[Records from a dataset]
══════
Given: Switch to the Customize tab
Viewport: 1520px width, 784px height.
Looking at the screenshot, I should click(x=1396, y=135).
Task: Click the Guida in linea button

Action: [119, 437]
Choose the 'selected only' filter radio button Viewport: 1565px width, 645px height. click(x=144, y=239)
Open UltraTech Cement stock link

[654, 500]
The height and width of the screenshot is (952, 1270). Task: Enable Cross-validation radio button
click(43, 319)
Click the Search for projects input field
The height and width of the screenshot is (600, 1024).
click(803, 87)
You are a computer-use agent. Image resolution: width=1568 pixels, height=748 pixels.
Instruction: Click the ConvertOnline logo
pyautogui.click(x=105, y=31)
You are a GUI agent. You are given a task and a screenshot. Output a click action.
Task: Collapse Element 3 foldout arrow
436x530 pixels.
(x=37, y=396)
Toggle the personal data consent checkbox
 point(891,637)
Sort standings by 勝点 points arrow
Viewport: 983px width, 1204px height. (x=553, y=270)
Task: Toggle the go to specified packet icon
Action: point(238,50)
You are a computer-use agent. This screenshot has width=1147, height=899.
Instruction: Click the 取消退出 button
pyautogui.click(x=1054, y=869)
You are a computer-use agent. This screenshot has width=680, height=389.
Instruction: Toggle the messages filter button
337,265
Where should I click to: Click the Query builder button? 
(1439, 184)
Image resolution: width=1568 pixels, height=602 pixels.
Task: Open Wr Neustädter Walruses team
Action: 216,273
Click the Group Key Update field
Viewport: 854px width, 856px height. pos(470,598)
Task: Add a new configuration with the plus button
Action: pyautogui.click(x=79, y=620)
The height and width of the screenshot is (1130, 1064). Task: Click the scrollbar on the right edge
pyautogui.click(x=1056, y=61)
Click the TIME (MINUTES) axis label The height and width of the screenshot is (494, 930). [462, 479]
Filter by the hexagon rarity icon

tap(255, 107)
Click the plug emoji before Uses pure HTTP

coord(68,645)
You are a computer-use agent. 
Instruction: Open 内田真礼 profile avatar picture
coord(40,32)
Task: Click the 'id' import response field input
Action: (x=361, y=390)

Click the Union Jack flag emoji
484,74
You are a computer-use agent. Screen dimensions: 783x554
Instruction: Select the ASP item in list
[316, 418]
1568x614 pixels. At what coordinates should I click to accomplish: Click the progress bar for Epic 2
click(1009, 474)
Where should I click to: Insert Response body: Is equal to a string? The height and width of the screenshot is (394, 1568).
══════
* Set problem *
Reproduce every one of the lines above word for word.

* The completed task *
Given: Switch to the Customize tab
Viewport: 1520px width, 784px height.
Looking at the screenshot, I should click(x=1396, y=135).
Task: Click the Guida in linea button

Action: [119, 437]
Choose the 'selected only' filter radio button Viewport: 1565px width, 645px height. click(x=144, y=239)
Open UltraTech Cement stock link

[654, 500]
The height and width of the screenshot is (952, 1270). Task: Enable Cross-validation radio button
click(43, 319)
Click the Search for projects input field
The height and width of the screenshot is (600, 1024).
click(803, 87)
You are a computer-use agent. Image resolution: width=1568 pixels, height=748 pixels.
Instruction: Click the ConvertOnline logo
pyautogui.click(x=105, y=31)
You are a GUI agent. You are given a task and a screenshot. Output a click action.
Task: Collapse Element 3 foldout arrow
436x530 pixels.
(x=37, y=396)
Toggle the personal data consent checkbox
 point(891,637)
Sort standings by 勝点 points arrow
Viewport: 983px width, 1204px height. (x=553, y=270)
Task: Toggle the go to specified packet icon
Action: point(238,50)
You are a computer-use agent. This screenshot has width=1147, height=899.
Instruction: Click the 取消退出 button
pyautogui.click(x=1054, y=869)
You are a computer-use agent. This screenshot has width=680, height=389.
Instruction: Toggle the messages filter button
337,265
Where should I click to: Click the Query builder button? 
(1439, 184)
Image resolution: width=1568 pixels, height=602 pixels.
Task: Open Wr Neustädter Walruses team
Action: 216,273
Click the Group Key Update field
Viewport: 854px width, 856px height. pos(470,598)
Task: Add a new configuration with the plus button
Action: pyautogui.click(x=79, y=620)
The height and width of the screenshot is (1130, 1064). Task: Click the scrollbar on the right edge
pyautogui.click(x=1056, y=61)
Click the TIME (MINUTES) axis label The height and width of the screenshot is (494, 930). [462, 479]
Filter by the hexagon rarity icon

tap(255, 107)
Click the plug emoji before Uses pure HTTP

coord(68,645)
You are a computer-use agent. 
Instruction: Open 内田真礼 profile avatar picture
coord(40,32)
Task: Click the 'id' import response field input
Action: (x=361, y=390)

Click the Union Jack flag emoji
484,74
You are a computer-use agent. Screen dimensions: 783x554
Instruction: Select the ASP item in list
[316, 418]
1568x614 pixels. At what coordinates should I click to accomplish: Click the progress bar for Epic 2
click(1009, 474)
Where should I click to: Insert Response body: Is equal to a string? The height and width of the screenshot is (394, 1568).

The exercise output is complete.